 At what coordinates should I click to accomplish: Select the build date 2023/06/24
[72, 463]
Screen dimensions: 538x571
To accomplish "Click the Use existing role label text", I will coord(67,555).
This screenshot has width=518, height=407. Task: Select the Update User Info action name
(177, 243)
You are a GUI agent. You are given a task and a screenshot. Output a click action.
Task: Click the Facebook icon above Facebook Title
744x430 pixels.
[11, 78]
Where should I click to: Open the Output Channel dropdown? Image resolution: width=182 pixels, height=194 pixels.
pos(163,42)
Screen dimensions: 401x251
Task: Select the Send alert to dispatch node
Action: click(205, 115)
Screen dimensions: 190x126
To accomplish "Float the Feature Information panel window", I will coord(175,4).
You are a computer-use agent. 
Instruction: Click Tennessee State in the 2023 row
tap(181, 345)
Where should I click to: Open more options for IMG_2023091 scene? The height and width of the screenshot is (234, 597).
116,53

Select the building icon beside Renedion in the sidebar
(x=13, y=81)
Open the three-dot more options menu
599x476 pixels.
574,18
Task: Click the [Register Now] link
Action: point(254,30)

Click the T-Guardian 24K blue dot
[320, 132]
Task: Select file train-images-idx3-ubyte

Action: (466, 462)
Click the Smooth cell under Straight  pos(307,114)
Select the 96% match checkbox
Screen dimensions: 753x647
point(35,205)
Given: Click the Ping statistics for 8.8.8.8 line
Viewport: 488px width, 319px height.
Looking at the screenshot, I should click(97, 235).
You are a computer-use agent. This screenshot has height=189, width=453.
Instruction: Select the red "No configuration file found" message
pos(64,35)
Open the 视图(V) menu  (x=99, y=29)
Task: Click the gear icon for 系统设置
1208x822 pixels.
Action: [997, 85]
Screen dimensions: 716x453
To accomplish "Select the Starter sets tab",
────────
● What is required: All lines from the line holding "Task: Click the gear icon for 系统设置" through the end of the records above need to be transcribed exactly, and no other text should appear.

● Answer to this exercise:
Task: Click the gear icon for 系统设置
1208x822 pixels.
Action: [997, 85]
Screen dimensions: 716x453
To accomplish "Select the Starter sets tab",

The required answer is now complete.